Where does security fit in the product manufacturing process?
As with any product development, fast time to market is critical. In the present day, many organizations are heavily understaffed but still have very aggressive schedules. While security continues to become a high priority for most organizations, the ability to execute a good security program while shipping a product on time with limited resources makes meeting security a challenge.
The conventional approach to security is to perform some added analysis at the end, just before the product ship. Today, this approach rarely works since getting the product out the door almost always takes priority. That said, we see a shift to making security a key component of the entire development process so that the approach is systematic, predictable, and scalable with the usual development schedule. This enables teams to plan for security more effectively without compromising their product release goals. This approach is particularly effective for hardware which often cannot be patched in the field. So getting it right the first time is really important, both for product functionality but also for security.
What about security after the devices have been deployed?
Due to the simplicity of many IoT devices, remote updates to patch security issues can be a challenge. This is further complicated if the security issues are in either silicon, boot ROM, or microcode, and cannot be updated remotely or updated at all. Since security issues will always come up, security resilience is important to ensure that any exploit can be resolved with minimal cost.

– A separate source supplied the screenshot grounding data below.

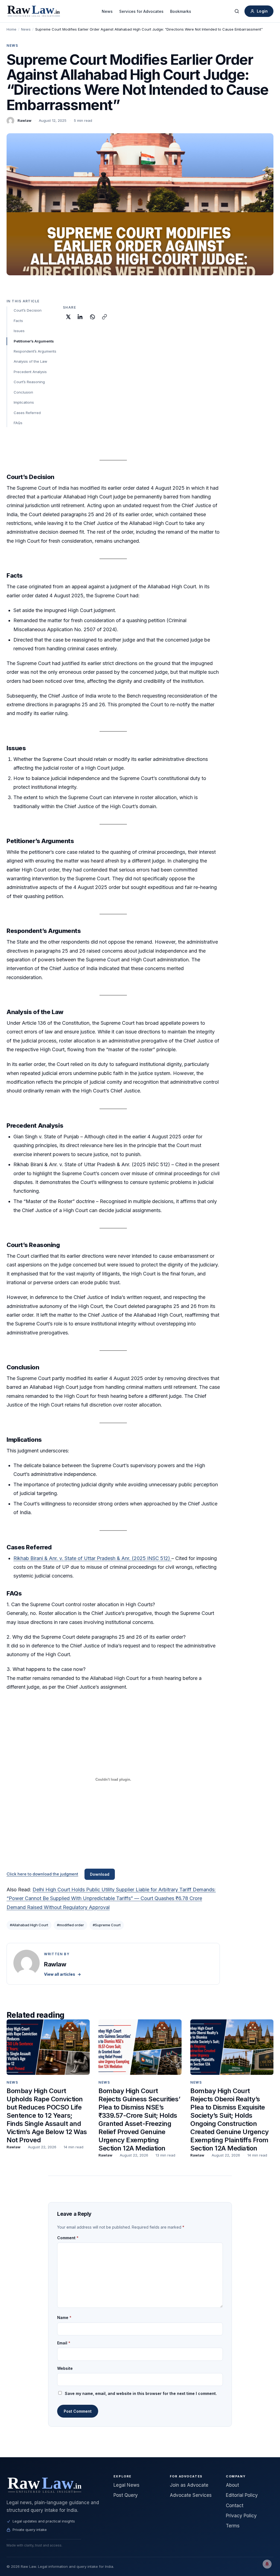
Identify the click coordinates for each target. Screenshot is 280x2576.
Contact (234, 2505)
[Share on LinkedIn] (80, 316)
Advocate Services (191, 2495)
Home (11, 29)
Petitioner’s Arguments (34, 341)
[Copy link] (104, 316)
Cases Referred (27, 412)
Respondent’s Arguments (35, 351)
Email (63, 2343)
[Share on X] (68, 316)
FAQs (18, 423)
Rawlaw (24, 120)
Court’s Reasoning (29, 382)
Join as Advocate (189, 2485)
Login (262, 11)
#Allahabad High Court (29, 1925)
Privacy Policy (241, 2515)
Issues (19, 331)
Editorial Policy (242, 2495)
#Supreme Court (107, 1925)
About (232, 2485)
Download (99, 1874)
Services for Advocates (141, 11)
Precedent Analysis (30, 372)
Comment (67, 2237)
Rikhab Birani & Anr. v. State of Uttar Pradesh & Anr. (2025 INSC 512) (92, 1558)
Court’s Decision (28, 310)
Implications (24, 402)
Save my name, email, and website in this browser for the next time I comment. (141, 2393)
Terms (233, 2525)
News (107, 11)
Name (64, 2317)
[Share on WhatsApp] (92, 316)
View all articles (62, 1974)
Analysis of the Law (30, 361)
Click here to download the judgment (42, 1874)
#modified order (70, 1925)
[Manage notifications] (267, 2564)
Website (65, 2368)
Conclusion (23, 392)
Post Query (125, 2495)
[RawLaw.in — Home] (53, 2484)
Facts (18, 320)
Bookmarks (180, 11)
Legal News (126, 2485)
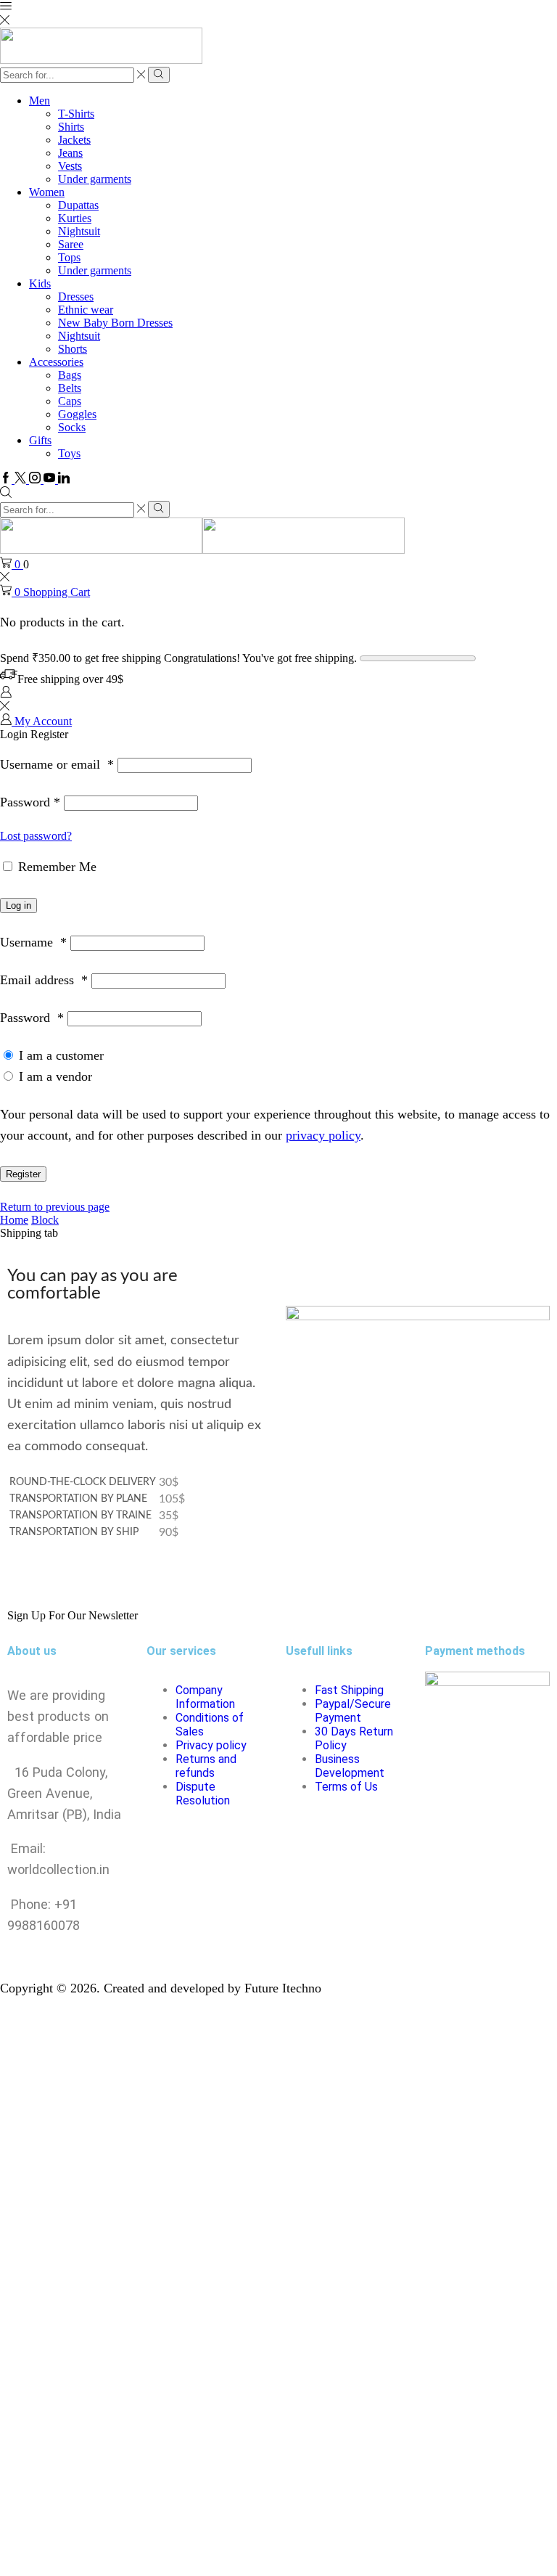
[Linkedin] (64, 479)
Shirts (71, 126)
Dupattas (78, 205)
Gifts (40, 440)
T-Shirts (76, 113)
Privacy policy (211, 1745)
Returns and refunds (206, 1766)
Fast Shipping (349, 1690)
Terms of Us (346, 1787)
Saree (70, 244)
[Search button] (158, 75)
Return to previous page (55, 1207)
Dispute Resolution (203, 1793)
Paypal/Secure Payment (353, 1711)
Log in (18, 905)
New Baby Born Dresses (115, 322)
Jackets (74, 140)
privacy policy (323, 1135)
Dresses (76, 296)
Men (39, 100)
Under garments (94, 179)
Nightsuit (79, 231)
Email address (44, 980)
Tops (69, 257)
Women (47, 192)
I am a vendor (53, 1076)
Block (45, 1220)
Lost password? (36, 836)
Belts (69, 388)
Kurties (74, 218)
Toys (69, 453)
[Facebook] (7, 479)
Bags (69, 375)
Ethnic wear (85, 309)
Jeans (70, 153)
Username (33, 942)
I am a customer (59, 1055)
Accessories (56, 362)
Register (23, 1174)
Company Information (205, 1697)
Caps (69, 401)
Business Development (349, 1766)
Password (30, 802)
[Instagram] (36, 479)
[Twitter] (22, 479)
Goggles (77, 414)
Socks (72, 427)
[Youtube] (51, 479)
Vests (70, 166)
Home (14, 1220)
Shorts (72, 349)
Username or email (57, 764)
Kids (40, 283)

There is no perfect equation to manage this but being systematic in a security program can help ensure the overall security cost is minimal. This includes, understanding the threat model and the security requirements for the product, to tradeoff impact of an exploit in the field and the probability of an attacker succeeding. Building in the ability to update features that have a high impact on security, and have a high probability of exploitation, should be a core focus.

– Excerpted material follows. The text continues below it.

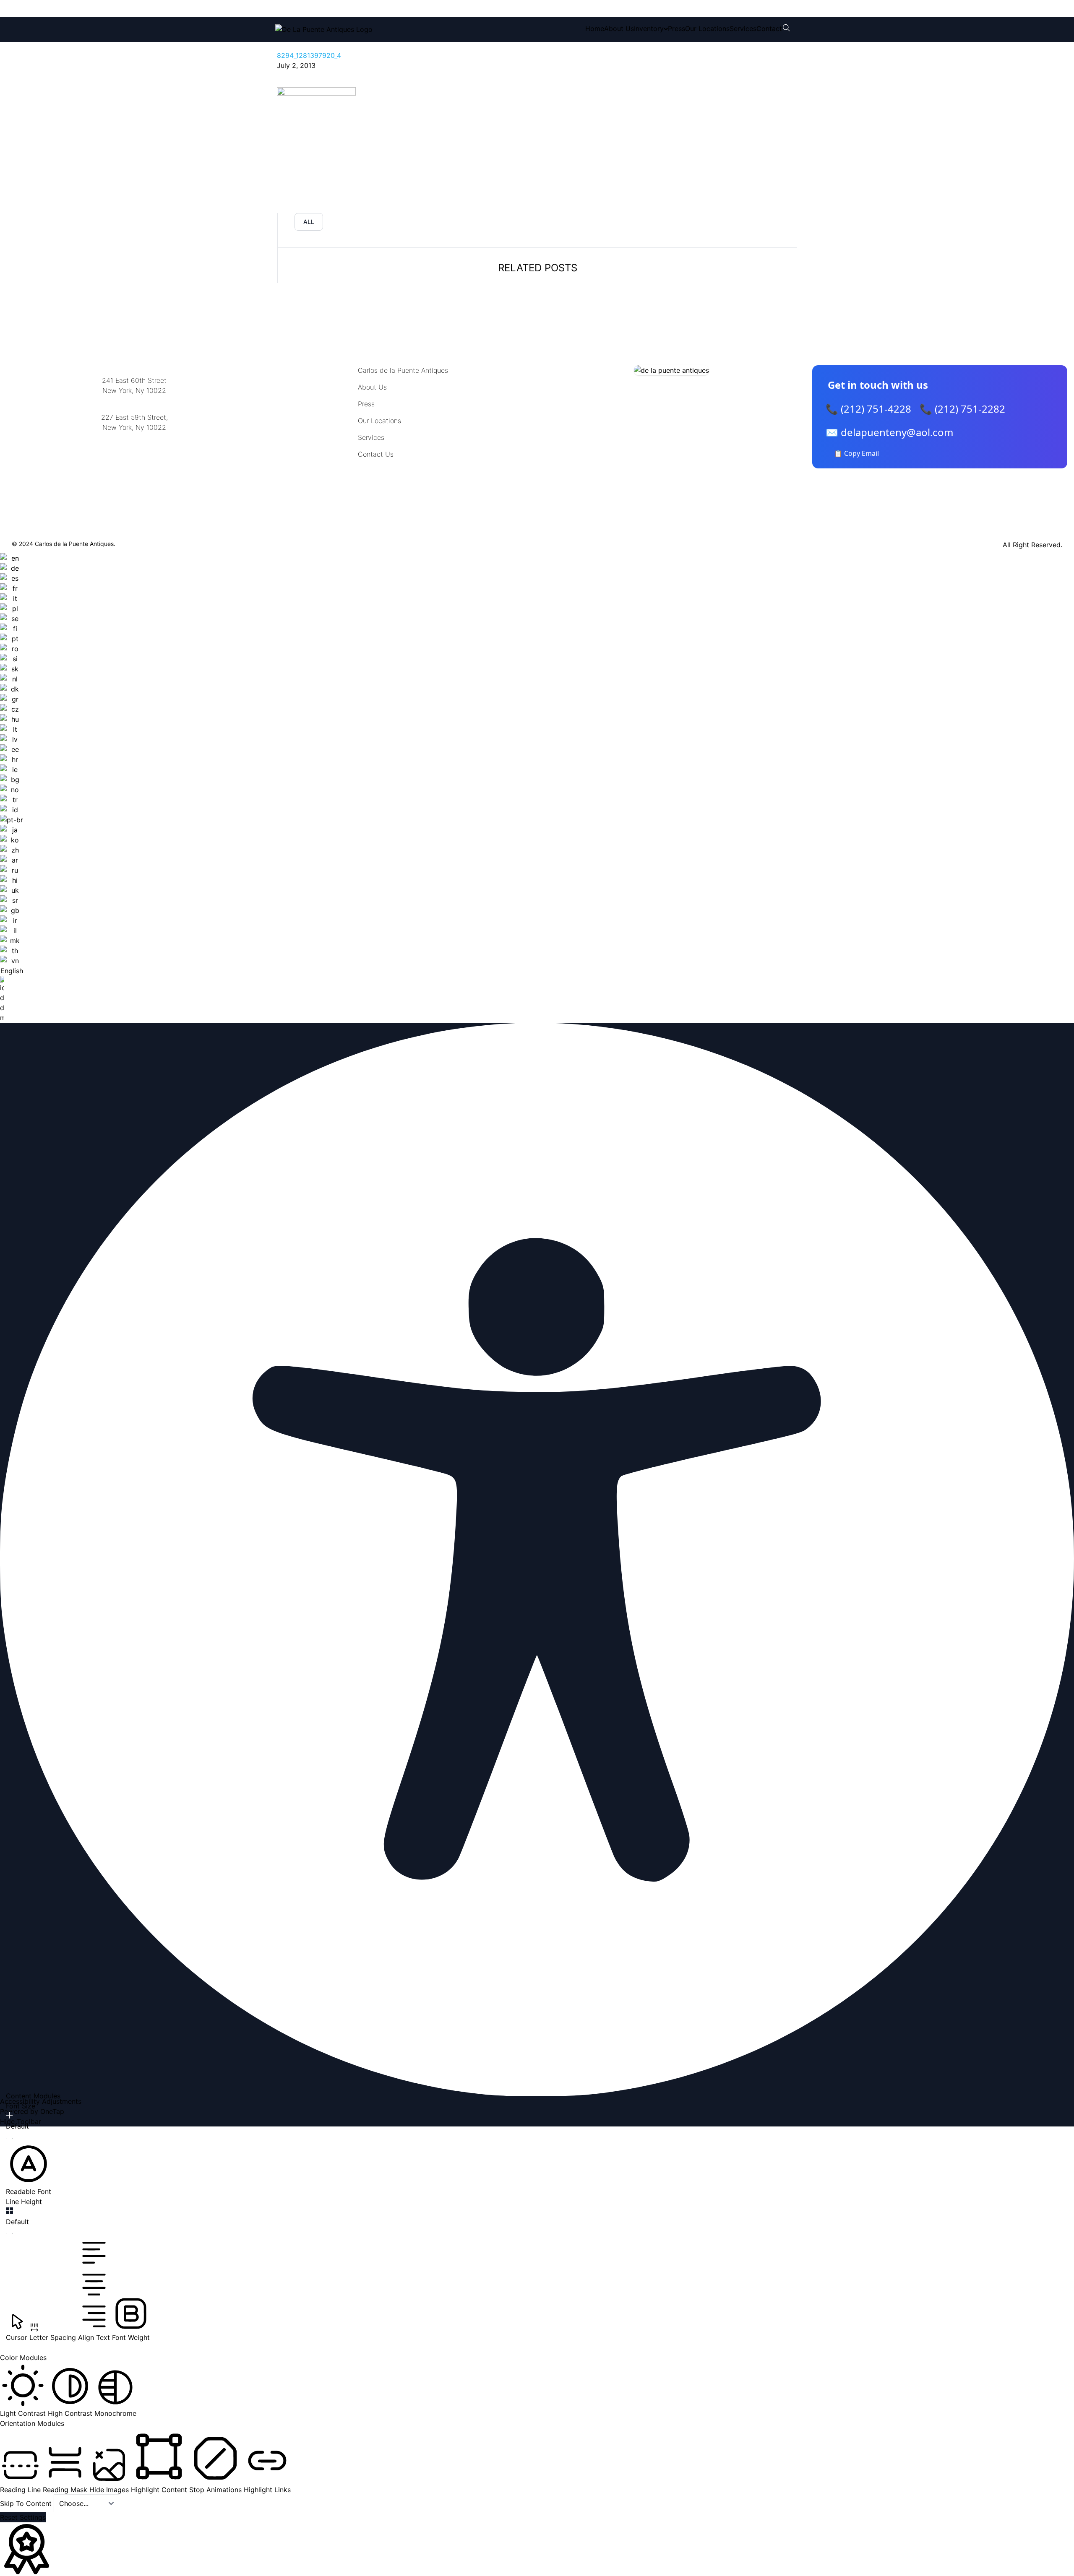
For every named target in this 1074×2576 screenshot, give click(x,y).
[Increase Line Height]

What’s making IoT attractive to cybercriminals?
While IoT devices tend to be very simple from an electronics perspective, the systems they are connected to have very high consequences. This makes them a logical and viable entry point for an attacker to compromise data on the network it is connected to. These compromises can violate consumer privacy or cause disruption to the integrity of critical infrastructure.

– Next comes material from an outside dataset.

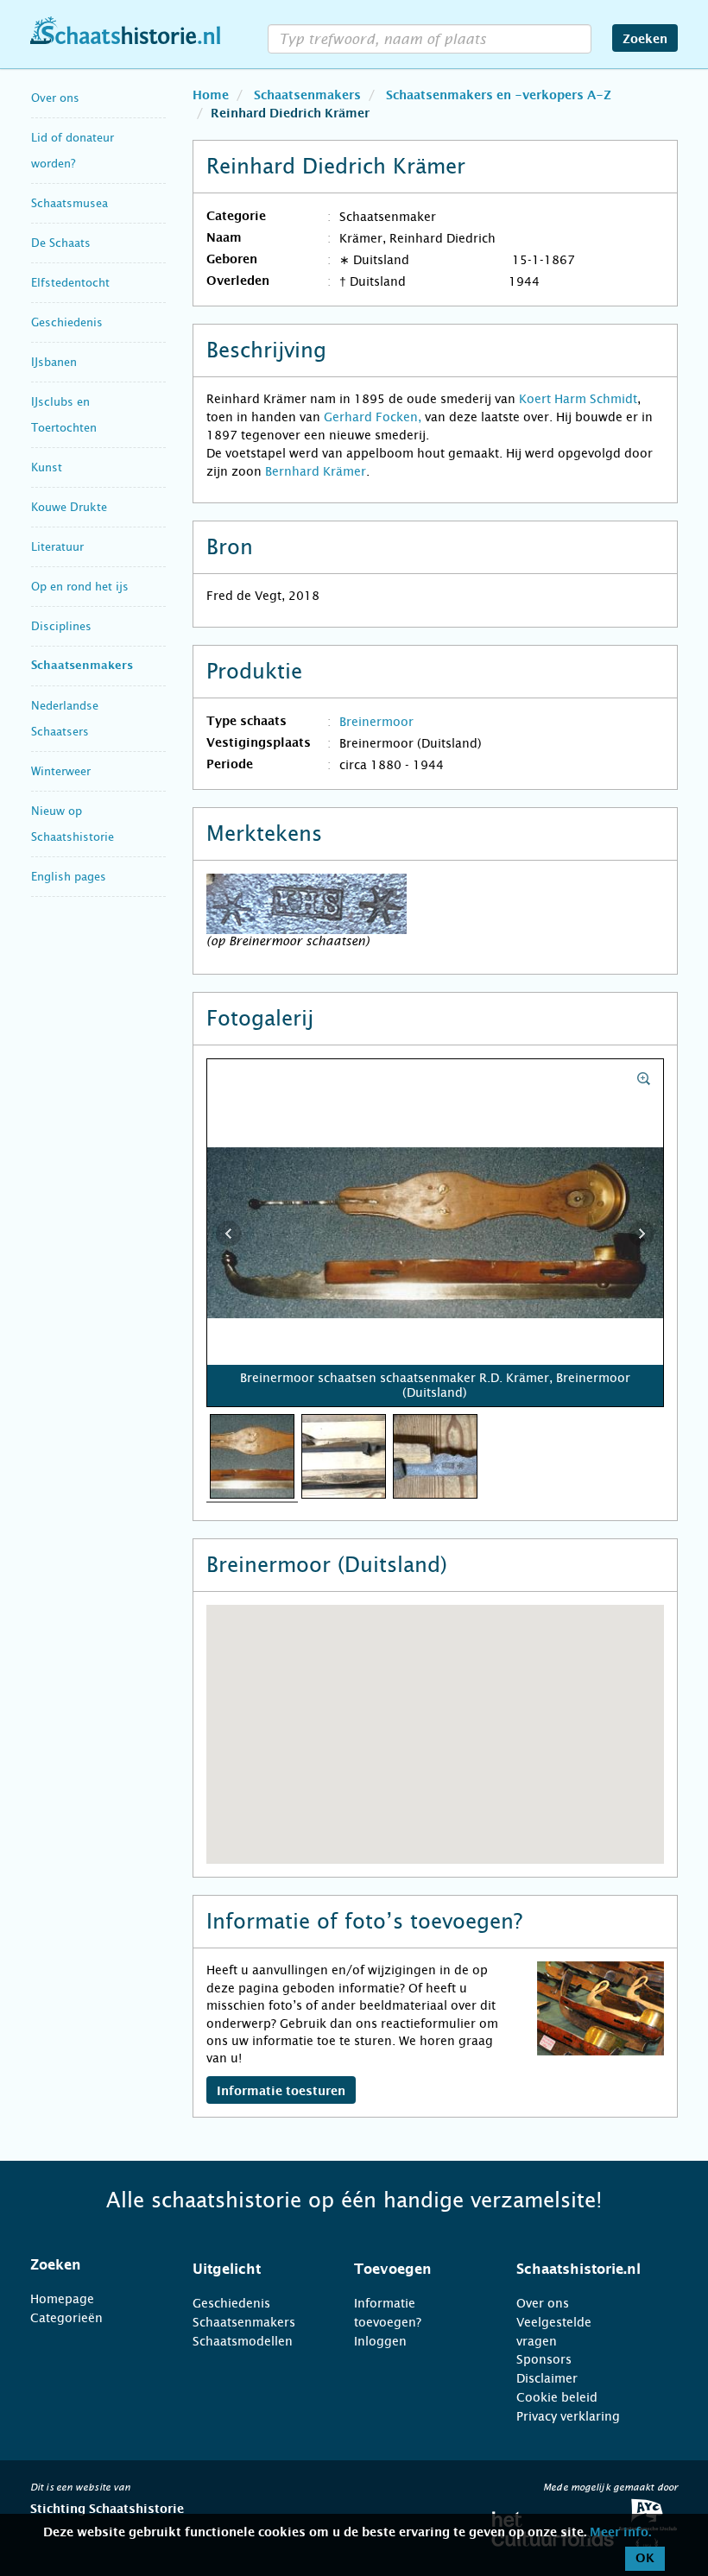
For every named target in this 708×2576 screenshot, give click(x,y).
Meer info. (620, 2533)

In addition, IoT devices often can be physically accessed by the attacker which opens up attack vectors that otherwise would not be possible only over the internet. The attacker can probe pins of chips for side channel attacks, attempt to read out memory contents to reverse engineer boot code, inject their own malware directly into the chip, and so on. All of these attack vectors can be leveraged to compromise highly valuable data on the networks they are connected to.
How do you see IoT evolving in the future, particularly security wise?
I think the IoT security market will evolve in a couple of ways. First, a lot more security features will be built into hardware to provide a baseline of security functionality across the IoT market. Enabling security features such as secure boot and remote attestation will help eliminate a lot of easy attack vectors.
Second, there will be more adoption of holistic and systematic approaches to security that ensure security requirements are properly implemented and verified throughout the development process. This will enable IoT device developers to ensure that they have the appropriate security features built and that those features are working properly and doing both in a way that enables them to meet their time to market goals without compromising security.